From January 2021, Russia started a mass vaccination campaign with the Sputnik V vaccine developed by the Gamaleya Research Institute of Epidemiology and Microbiology (Moscow). The country has four other “national” vaccines in development. The phase 3 trials of the vaccine were completed on 2nd February 2021. The vaccine’s efficacy is reportedly 91.6% and the suggested lessening of disease severity after one dose is particularly encouraging (Logunov et al. 2021). The vaccine is registered in more than 60 countries.
“The Sputnik V Vaccine is registered in more than 60 countries.“
In Moscow, vaccines are freely available in walk-in clinics and mobile vaccination points. However, the vaccination campaign in other Russian regions is reportedly much slower and there are some dosage shortages. In addition, the level of vaccine acceptance is very low – around 30% (Credit Suisse Emerging Consumer Survey 2021 (see p.65)). Local governments introduced several incentives for people to get vaccinated such as allowing vaccinated people to participate in a lottery with the chance to win a smartphone or even an apartment in the city of Ufa. However, with cases growing rapidly in June 2021, authorities started to tighten regulations regarding vaccinations. For example, from 28th June, people in Moscow are not allowed into restaurants and public events without a QR-code confirming their vaccination [These restrictions, however, were soon abolished]. Businesses and institutions working with people are obliged to ensure that at least 60% of their staff are fully vaccinated (Gov. of Moscow, Covid-19 info.).

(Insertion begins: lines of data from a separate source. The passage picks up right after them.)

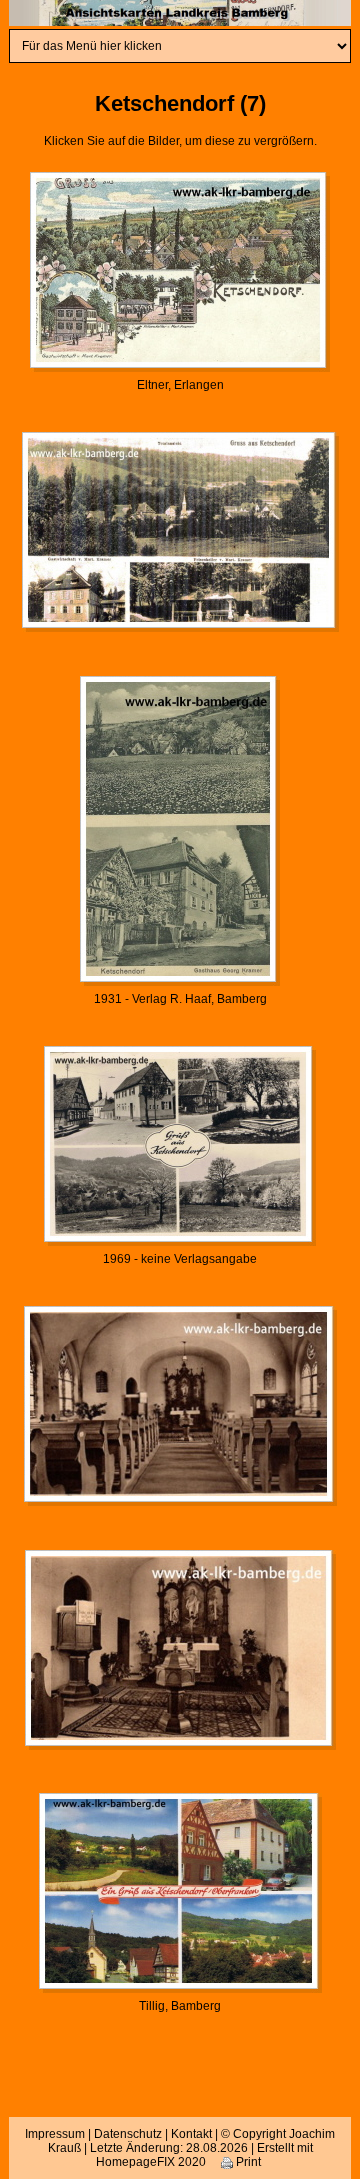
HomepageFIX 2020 (151, 2162)
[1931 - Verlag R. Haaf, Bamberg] (180, 830)
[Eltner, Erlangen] (180, 271)
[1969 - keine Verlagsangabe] (180, 1145)
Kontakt (191, 2134)
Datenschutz (128, 2134)
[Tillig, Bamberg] (180, 1893)
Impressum (55, 2134)
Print (247, 2162)
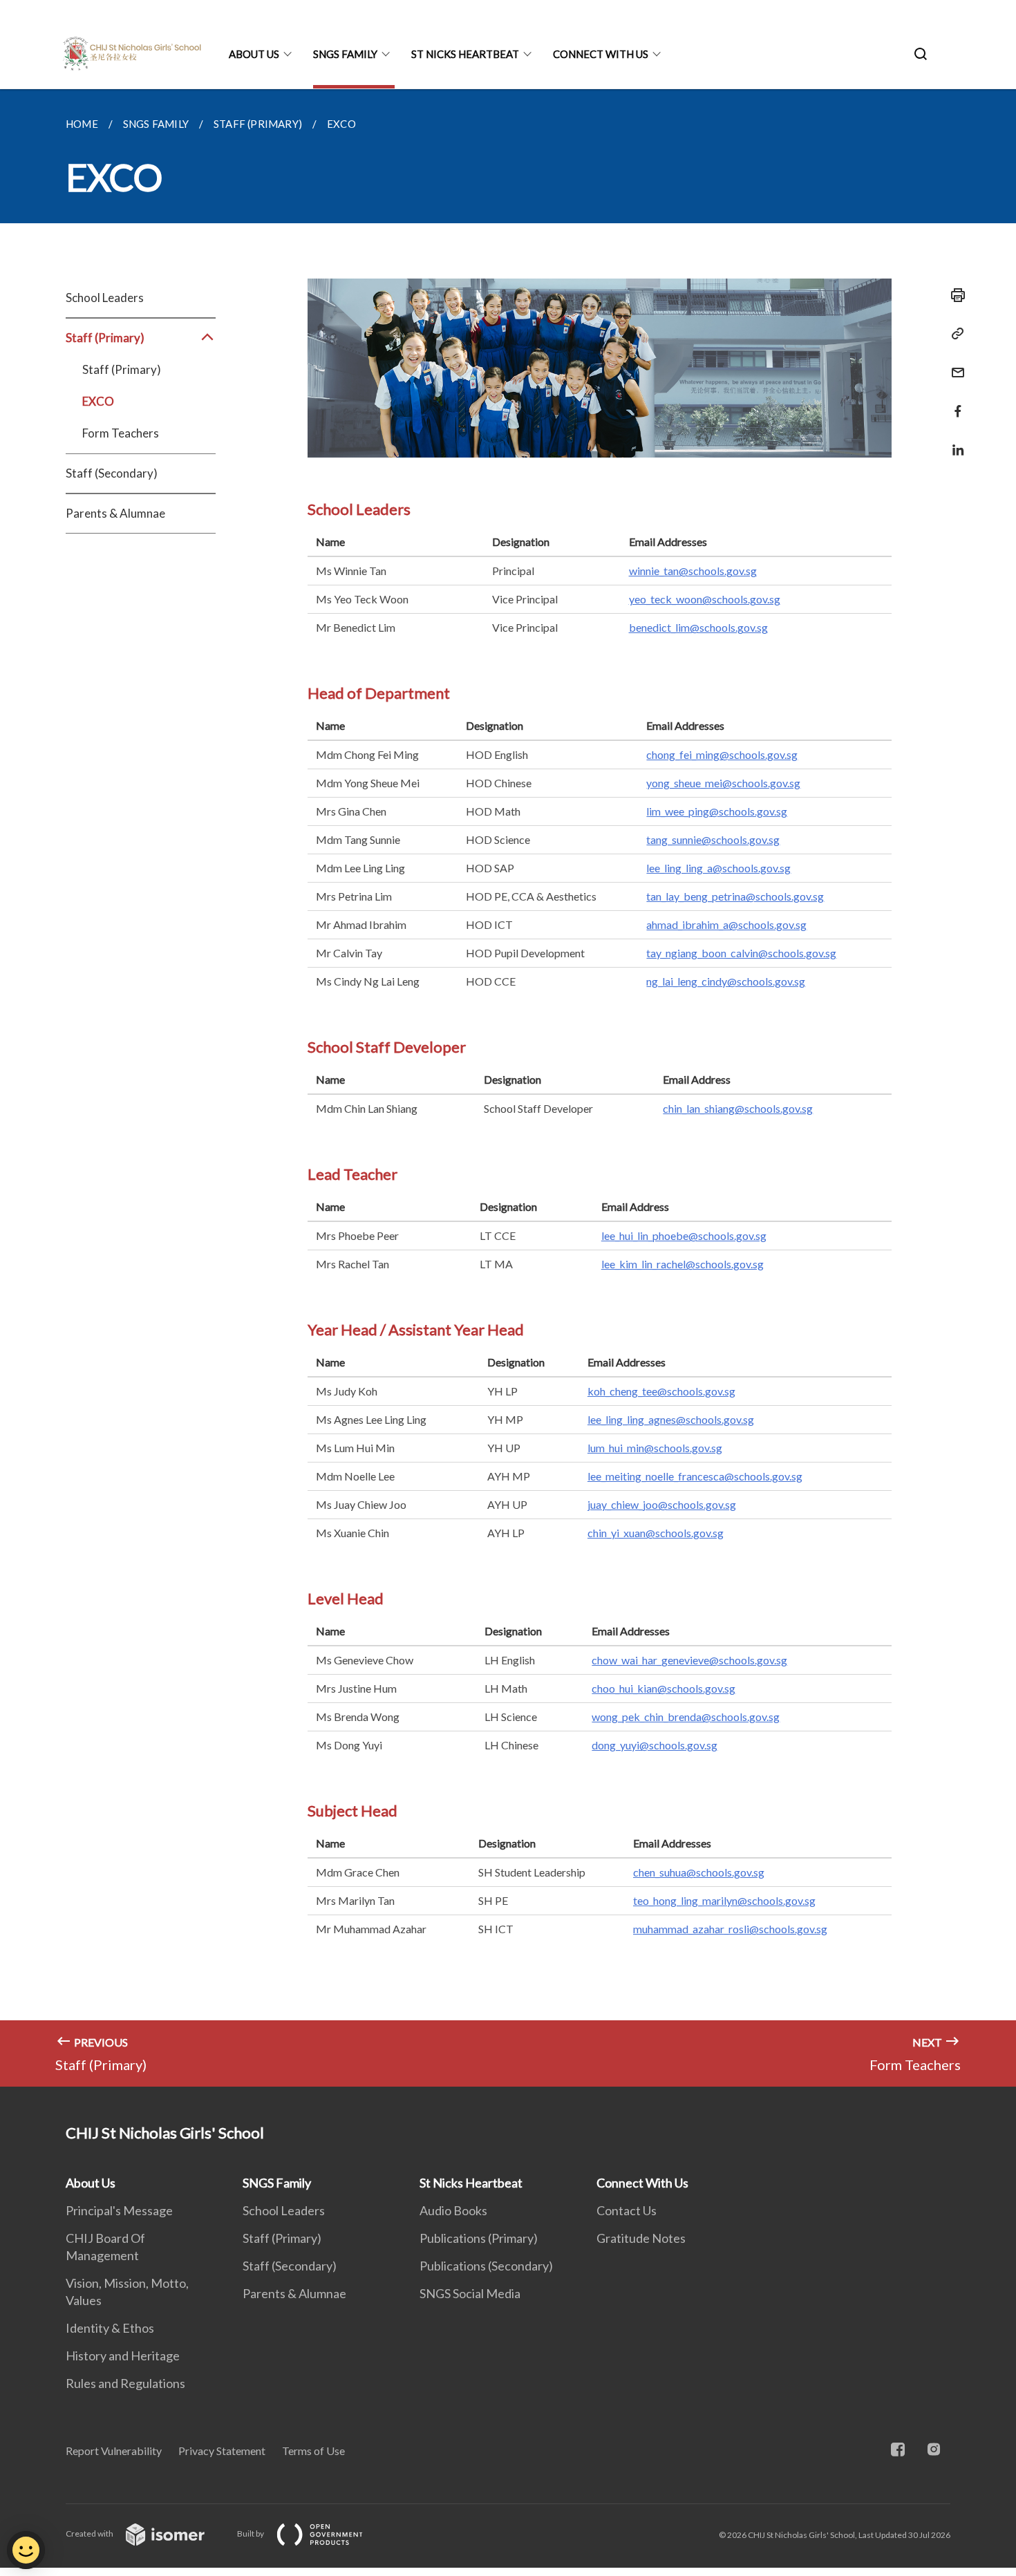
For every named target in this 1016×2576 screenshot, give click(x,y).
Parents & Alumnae (115, 513)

- A big country means big differences. The situation hugely varies depending on the region in Russia.
- It is not enough to declare restrictions – they should be implemented. To implement restrictions, penalising people is not enough – the people’s cooperation is required. To achieve that, trust must be maintained between government and society.
- The pandemic has underlined problems that already existed in society: informal jobs and the lack of employee protection, and a lack of trust in the government and officials.
10 August 2021.
Report by Taiysia Petukhova
Member of the Public Health Pathways and trend report contributor.